◆ **Petikan Teks**
Negeriku Semangat Mengejar Rakyat demi Pajak



Oleh: Fatimah Azzahra, S. Pd (Sahabat Visi Muslim Media)


"Tanda-tanda sebuah pemerintahan (negara) akan hancur maka akan semakin bertambah besarnya pajak yang dipungut.” — Ibnu Kholdun (1332-1406)

Inilah pengingat dari Ibnu Khaldun. Bahwa sejatinya pajak bukan solusi, bukan penyelamat ekonomi negara. Ia justru jadi tanda kehancuran sebuah negara. 

Mengejar Rakyat demi Pajak

Undang-Undang (UU) Harmonisasi Peraturan Perpajakan (HPP) menambah fungsi Nomor Induk Kependudukan (NIK) pada Kartu Tanda Penduduk (KTP) menjadi Nomor Pokok Wajib Pajak (NPWP) untuk Wajib Pajak (WP) Orang Pribadi (OP). Ini diberlakukan dengan alasan untuk mempermudah rakyat membayar pajak. (Kompas.com, 10/10/2021)

Pro kontra terjadi, rakyat mempertanyakan apakah dengan mekanisme ini semua orang yang memiliki nik jadi wajib membayar pajak? Bagaimana dengan ibu rumah tangga yang tidak mempunyai penghasilan?

Entri data tersimpan:
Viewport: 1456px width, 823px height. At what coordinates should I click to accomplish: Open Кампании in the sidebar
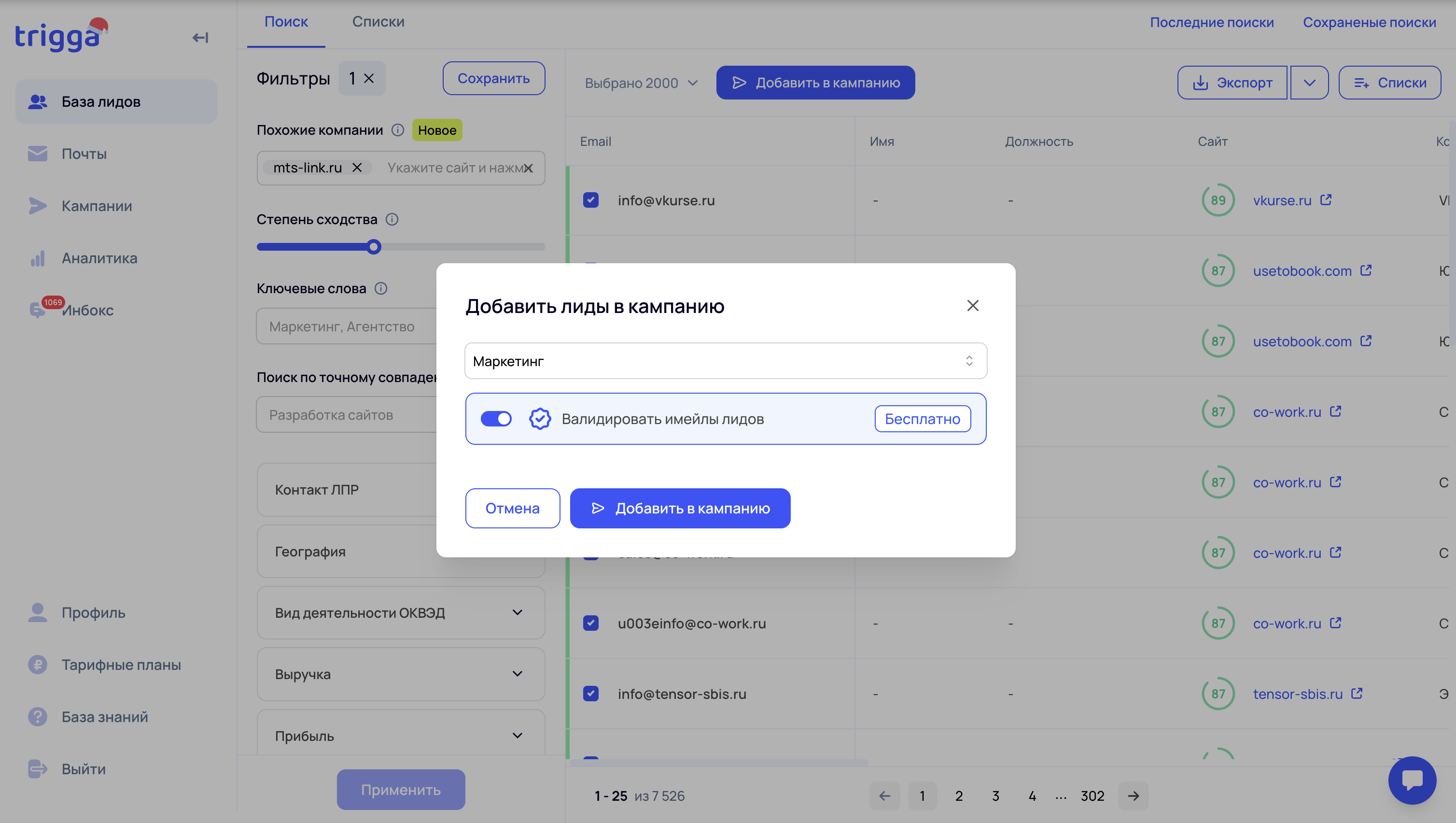tap(97, 206)
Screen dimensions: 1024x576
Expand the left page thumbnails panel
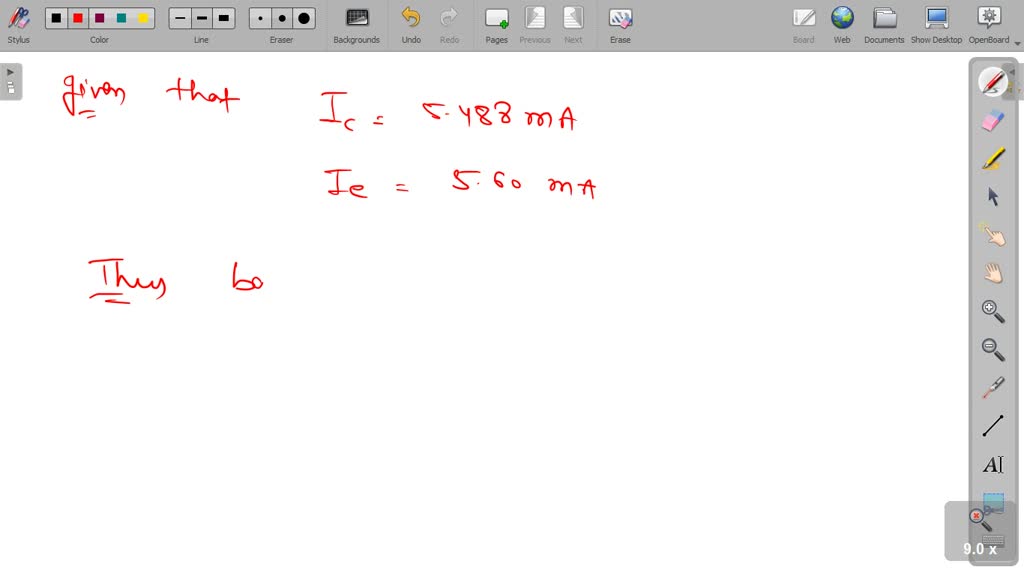tap(10, 77)
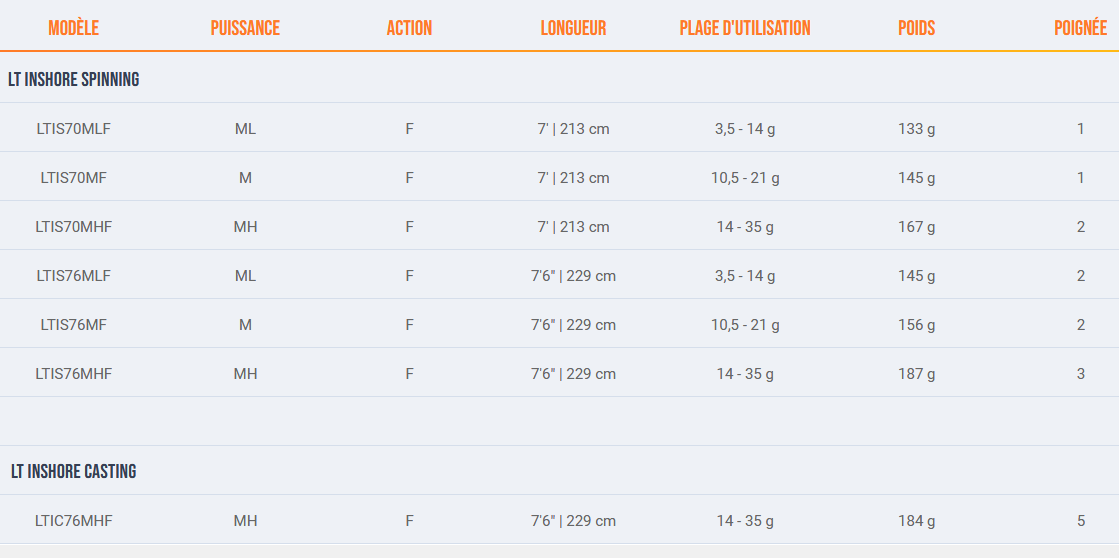Screen dimensions: 1119x558
Task: Select the 167 g weight cell
Action: 916,227
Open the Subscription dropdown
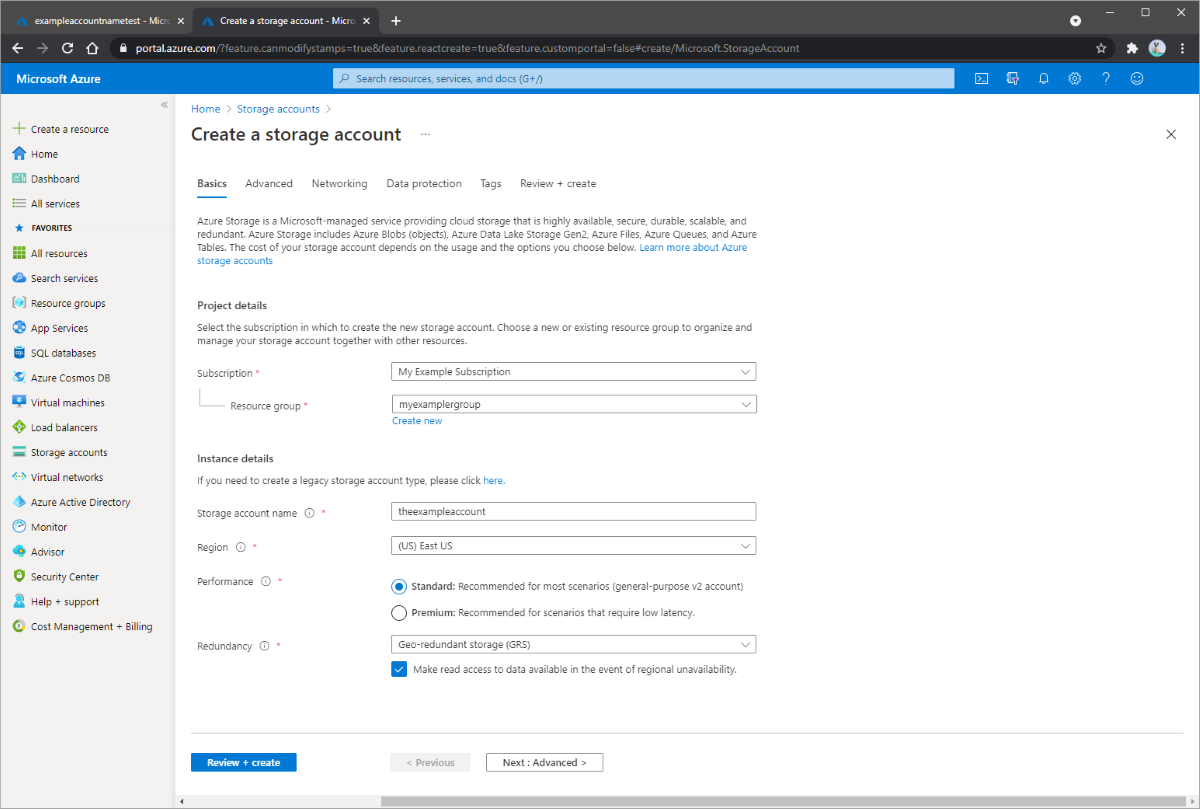The image size is (1200, 809). tap(573, 371)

◆ **Persyaratan Tugas**
Kembalikan artikel tentang pajak itu secara utuh, kata demi kata, tanpa mengubah apa pun. Catatan-catatan di atas merupakan bahan tersendiri yang terpisah dari artikel tentang pajak.

◆ **Jawaban Lengkap**
Negeriku Semangat Mengejar Rakyat demi Pajak



Oleh: Fatimah Azzahra, S. Pd (Sahabat Visi Muslim Media)


"Tanda-tanda sebuah pemerintahan (negara) akan hancur maka akan semakin bertambah besarnya pajak yang dipungut.” — Ibnu Kholdun (1332-1406)

Inilah pengingat dari Ibnu Khaldun. Bahwa sejatinya pajak bukan solusi, bukan penyelamat ekonomi negara. Ia justru jadi tanda kehancuran sebuah negara. 

Mengejar Rakyat demi Pajak

Undang-Undang (UU) Harmonisasi Peraturan Perpajakan (HPP) menambah fungsi Nomor Induk Kependudukan (NIK) pada Kartu Tanda Penduduk (KTP) menjadi Nomor Pokok Wajib Pajak (NPWP) untuk Wajib Pajak (WP) Orang Pribadi (OP). Ini diberlakukan dengan alasan untuk mempermudah rakyat membayar pajak. (Kompas.com, 10/10/2021)

Pro kontra terjadi, rakyat mempertanyakan apakah dengan mekanisme ini semua orang yang memiliki nik jadi wajib membayar pajak? Bagaimana dengan ibu rumah tangga yang tidak mempunyai penghasilan?